> WORK INSTRUCTIONS
1. From the stem cell article, extract word for word the passage that opens with the words containing "The team foresees" and closes with "severe skin burns.".
2. In the stem cell article, what share of the adult cells did the researchers manage to convert into stem cells?
3. Does each statement agree with the stem cell article? Answer yes or no for each, quoting the words that decide it.
(a) The Peking University researchers screened more than 10,000 small molecule compounds.
(b) The 2012 Nobel Prize honored a technique based on chemical treatment of cells.
(c) Some of the mice born using the method died of diseases.

> EXERCISE TEXT
BEGIN
First, there were stem cells — the progenitors of human life, blank slates that could become any cell in the body. Then, scientists found stem cells all over the human body, with specific functions: ones in the gut, the bone marrow, and even at the base of the hair follicle. More recently, the 2012 Nobel Prize was awarded to John Gurdon and Shinya Yamanaka for their technique of transforming any adult cell back into a stem cell by adding genes to the cell. This would reprogram regular cells into stem cells called induced pluripotent stem cells (iPS cells). Now, researchers in China have taken the process a step further and made the technique faster, easier, and safer by trading extra genes for the chemical treatment of cells in what they are calling CiPSCs, or chemically-induced pluripotent stem cells.

What They Did

The standard technique previously used to turn adult cells into induced stem cells required adding in genes, a step that could lead the cells to gain mutations and even become cancerous. This would severely limit their ability to help patients and doctors to regrow organs and help heal wounds. To try to make stem cells from normal adult cells, which have already differentiated to become a specific cell type, researchers at Peking University in Beijing screened more than 10,000 small molecule pharmaceutical compounds and found seven that would turn adult cells from mice into stem cells, through a process of de-differentiation.

The rate at which the researchers were able to convert the adult cells into stem cells was small — 0.2 percent. But this is comparable to the rate that is used when scientists have inserted genes to do the same job. The advantage of using drugs to change adult cells into stem cells is that they can enter the cell easily, without activating the immune system — and it's cheap, fast, and standardized.

The scientists took the process a step further and induced the cells to turn into mouse embryos and implanted them into female mice. The mice were born and were healthy, proving that the cells could become any tissue type in the body, such as the brain, heart, and skin, under the right conditions. The amazing thing is that the mice born using this method were 100 percent viable and none died of diseases. The process worked so well that one of the cloned mice even gave birth to her own litter of babies, all of which are healthy.

What This Means For The Future

The team foresees using the technique on human cells in the future to treat patients with conditions that could be helped with regenerative medicine, including those with damaged hearts, spinal cord breakages, and severe skin burns.
END
> DATA LISTING
BEGIN
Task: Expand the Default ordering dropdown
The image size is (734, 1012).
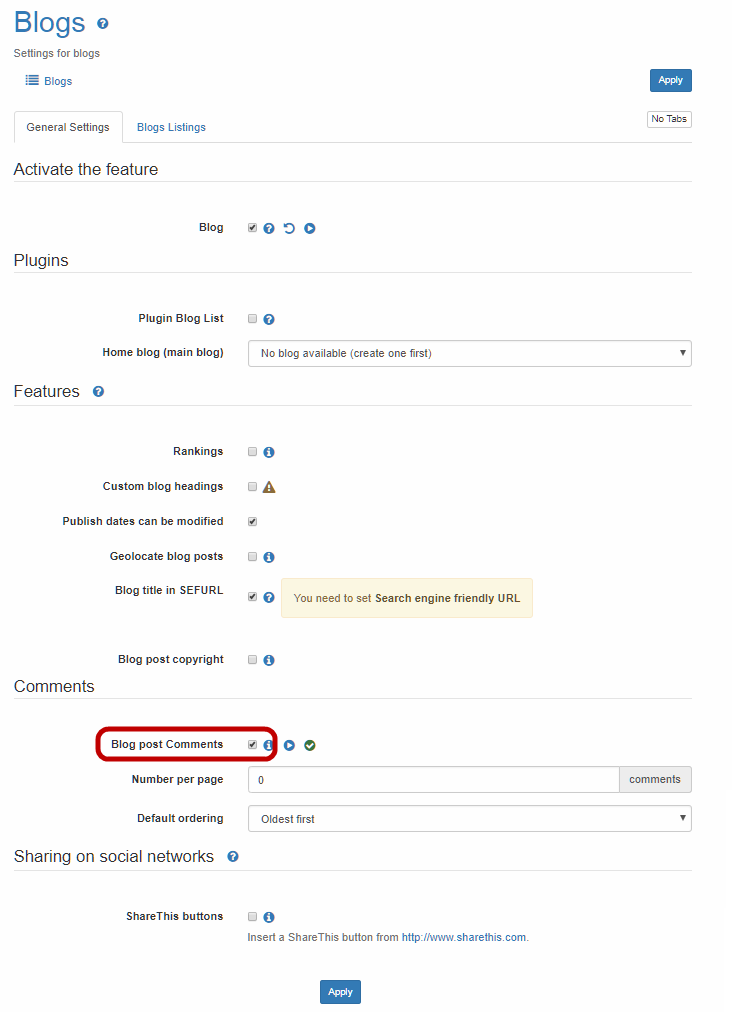Action: (469, 819)
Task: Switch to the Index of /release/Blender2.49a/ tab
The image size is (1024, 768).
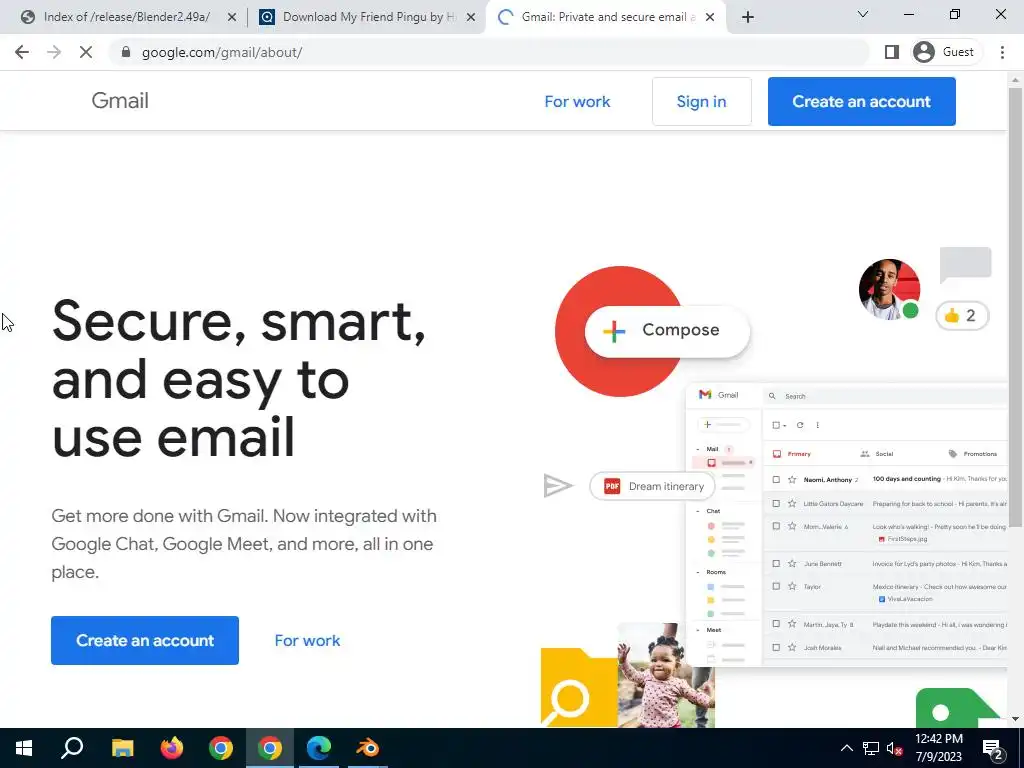Action: (127, 17)
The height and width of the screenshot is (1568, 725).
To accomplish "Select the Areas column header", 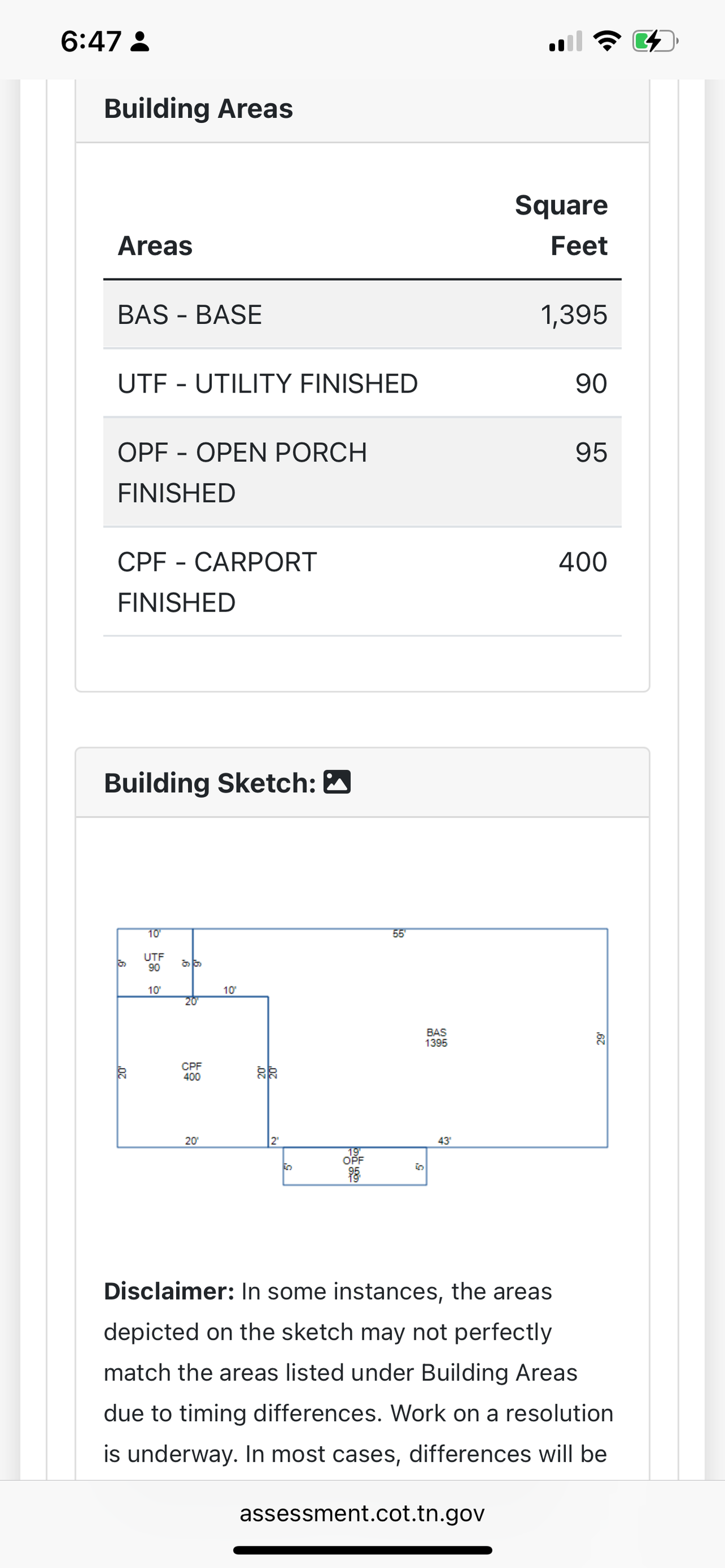I will point(155,246).
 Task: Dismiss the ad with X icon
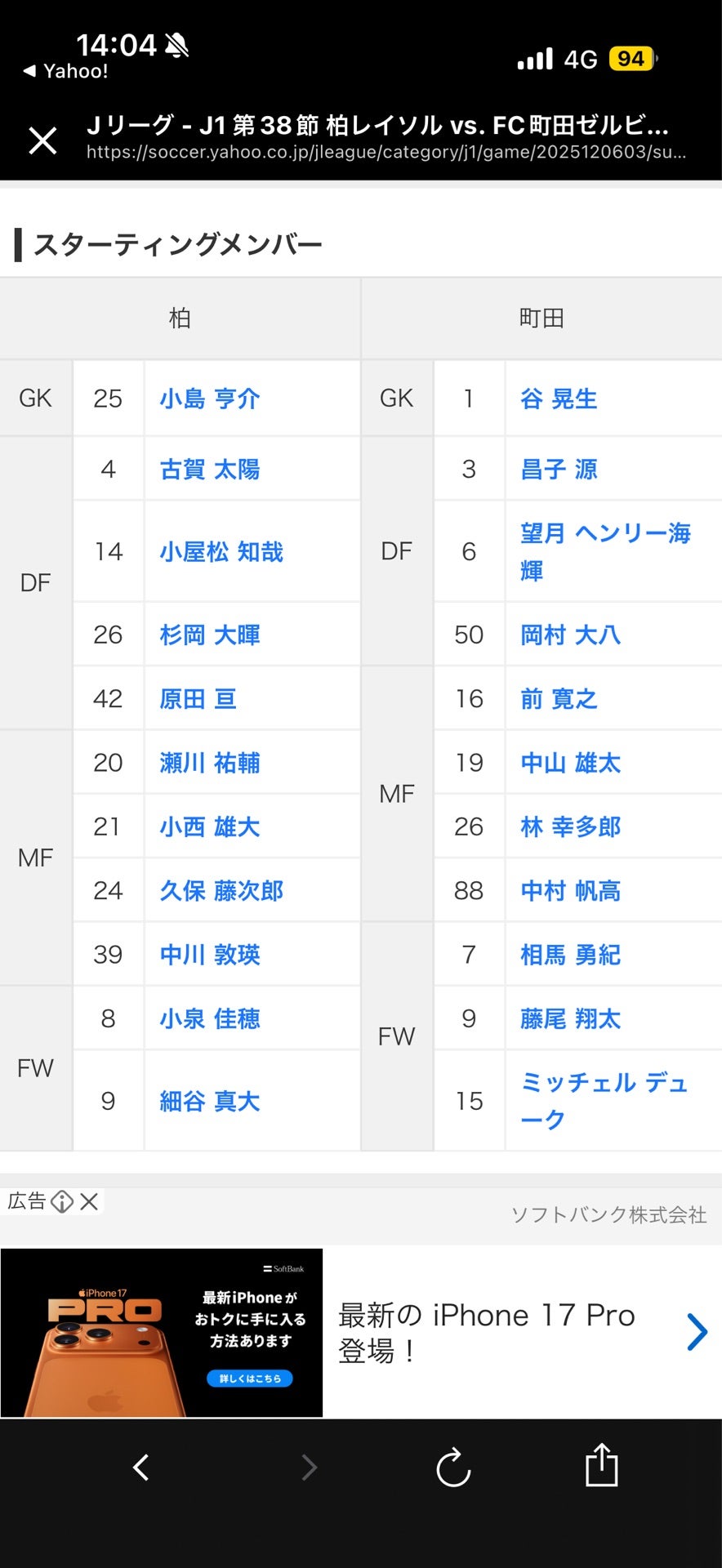click(89, 1201)
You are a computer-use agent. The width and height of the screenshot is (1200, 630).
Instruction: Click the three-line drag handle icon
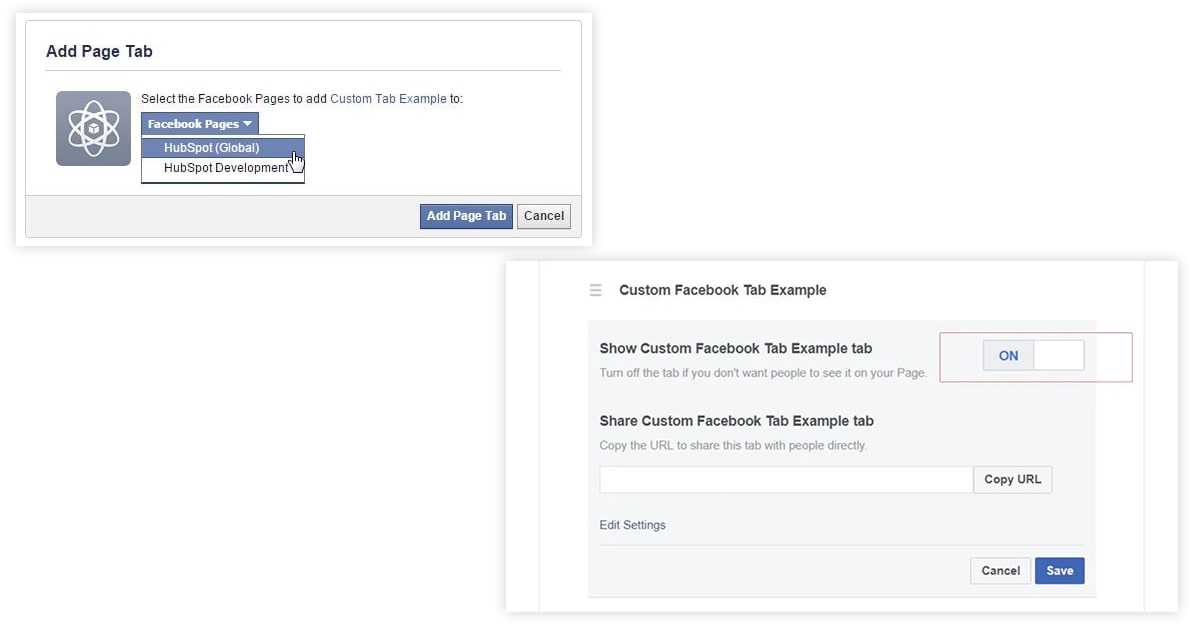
END
> PROBLEM SOLUTIONS
1.
The team foresees using the technique on human cells in the future to treat patients with conditions that could be helped with regenerative medicine, including those with damaged hearts, spinal cord breakages, and severe skin burns.

2. 0.2 percent.

3.
(a) Yes: "screened more than 10,000 small molecule pharmaceutical compounds"
(b) No: "for their technique of transforming any adult cell back into a stem cell by adding genes to the cell"
(c) No: "were 100 percent viable and none died of diseases"